The Ender wishes to please him/herself; the Ender has allowed passion to trump form, has exposed those passions for all who would care to see them and make of them. The Ender writes pretty much as Joan Didion has written since her early middle period, to define herself to herself. The Ender writes to define his individual belief system, to clarify it, to light a path through the darkness of the forest, to unmix the metaphors, to see the rules so that they may be successfully avoided.
Thus evolved, the Ender sees with stoic good humor the things that have been believed all along, the things cast aside, the new things purchased in some foreign port of call. The Ender sees the connection within between seriousness of purpose and the good sense to take noting too seriously.
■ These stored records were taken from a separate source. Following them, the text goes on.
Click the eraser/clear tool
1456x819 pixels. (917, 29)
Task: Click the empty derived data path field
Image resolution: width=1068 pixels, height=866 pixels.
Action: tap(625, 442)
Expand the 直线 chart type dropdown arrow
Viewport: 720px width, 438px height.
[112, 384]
Water boils at 212 Fahrenheit degrees at sea level, does it? Yes, I suppose I do believe that, even rely on it, but not to the extent of making a god of it. For that I will chose something--a mere concept--I know does not exist except in the abstract. Kali, the Creator and Destroyer, the great and powerful shakti, as the first illusory presence of Brahmin, the formless one. Kali, created only to give some attributes, splendid and horrific, to the One whom, the moment you give an attribute of any sort, becomes no longer what the Hindus refer to as The One without a Second. I can get behind those abstract presences as well as the Shekinah, She being the Jewish Kali. They help make sense of the Universe. But so does the constant sense of writing to define these and other concepts for myself.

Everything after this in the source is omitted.